Information supplied:
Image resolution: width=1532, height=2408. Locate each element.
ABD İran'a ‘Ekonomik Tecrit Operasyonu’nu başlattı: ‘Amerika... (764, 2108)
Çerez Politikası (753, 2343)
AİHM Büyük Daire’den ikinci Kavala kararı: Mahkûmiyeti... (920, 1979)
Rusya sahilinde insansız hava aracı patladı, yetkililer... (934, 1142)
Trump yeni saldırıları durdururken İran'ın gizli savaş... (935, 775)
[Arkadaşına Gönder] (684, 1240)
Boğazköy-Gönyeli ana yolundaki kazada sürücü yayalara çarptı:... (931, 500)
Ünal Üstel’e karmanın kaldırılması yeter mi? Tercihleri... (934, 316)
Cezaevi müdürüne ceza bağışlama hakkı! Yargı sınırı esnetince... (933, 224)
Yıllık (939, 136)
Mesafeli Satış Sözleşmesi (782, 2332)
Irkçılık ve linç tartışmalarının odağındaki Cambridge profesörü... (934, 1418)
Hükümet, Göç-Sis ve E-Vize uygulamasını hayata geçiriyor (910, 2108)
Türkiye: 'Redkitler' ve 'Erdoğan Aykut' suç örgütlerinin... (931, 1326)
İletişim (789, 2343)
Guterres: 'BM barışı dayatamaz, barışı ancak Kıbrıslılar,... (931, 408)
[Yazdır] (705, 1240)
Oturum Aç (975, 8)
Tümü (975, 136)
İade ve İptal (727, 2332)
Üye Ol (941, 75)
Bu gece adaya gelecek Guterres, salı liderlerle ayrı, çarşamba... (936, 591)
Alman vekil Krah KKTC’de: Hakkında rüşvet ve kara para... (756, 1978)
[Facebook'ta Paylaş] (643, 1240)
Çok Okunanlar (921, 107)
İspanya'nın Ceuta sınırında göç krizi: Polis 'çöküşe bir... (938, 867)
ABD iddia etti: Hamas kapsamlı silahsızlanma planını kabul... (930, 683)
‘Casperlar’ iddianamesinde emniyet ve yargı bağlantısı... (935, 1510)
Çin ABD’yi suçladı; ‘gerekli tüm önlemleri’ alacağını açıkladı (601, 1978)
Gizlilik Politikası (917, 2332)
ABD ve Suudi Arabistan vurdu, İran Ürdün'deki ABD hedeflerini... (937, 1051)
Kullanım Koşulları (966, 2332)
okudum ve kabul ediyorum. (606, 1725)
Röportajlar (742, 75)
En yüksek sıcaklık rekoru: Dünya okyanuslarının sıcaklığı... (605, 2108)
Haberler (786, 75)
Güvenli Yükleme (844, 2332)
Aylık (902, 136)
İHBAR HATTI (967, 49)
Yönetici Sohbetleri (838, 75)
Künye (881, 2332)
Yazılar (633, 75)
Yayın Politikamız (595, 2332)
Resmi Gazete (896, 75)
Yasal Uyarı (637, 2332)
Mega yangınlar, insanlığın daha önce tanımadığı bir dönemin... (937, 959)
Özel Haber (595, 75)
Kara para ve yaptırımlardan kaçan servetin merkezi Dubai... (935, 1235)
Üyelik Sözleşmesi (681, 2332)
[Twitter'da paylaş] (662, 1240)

Exercise:
Within the material above, copy exactly the lines from the line that holds "Röportajlar (742, 75)" up to and including the line that holds "Özel Haber (595, 75)".

Response area:
Röportajlar (742, 75)
En yüksek sıcaklık rekoru: Dünya okyanuslarının sıcaklığı... (605, 2108)
Haberler (786, 75)
Güvenli Yükleme (844, 2332)
Aylık (902, 136)
İHBAR HATTI (967, 49)
Yönetici Sohbetleri (838, 75)
Künye (881, 2332)
Yazılar (633, 75)
Yayın Politikamız (595, 2332)
Resmi Gazete (896, 75)
Yasal Uyarı (637, 2332)
Mega yangınlar, insanlığın daha önce tanımadığı bir dönemin... (937, 959)
Özel Haber (595, 75)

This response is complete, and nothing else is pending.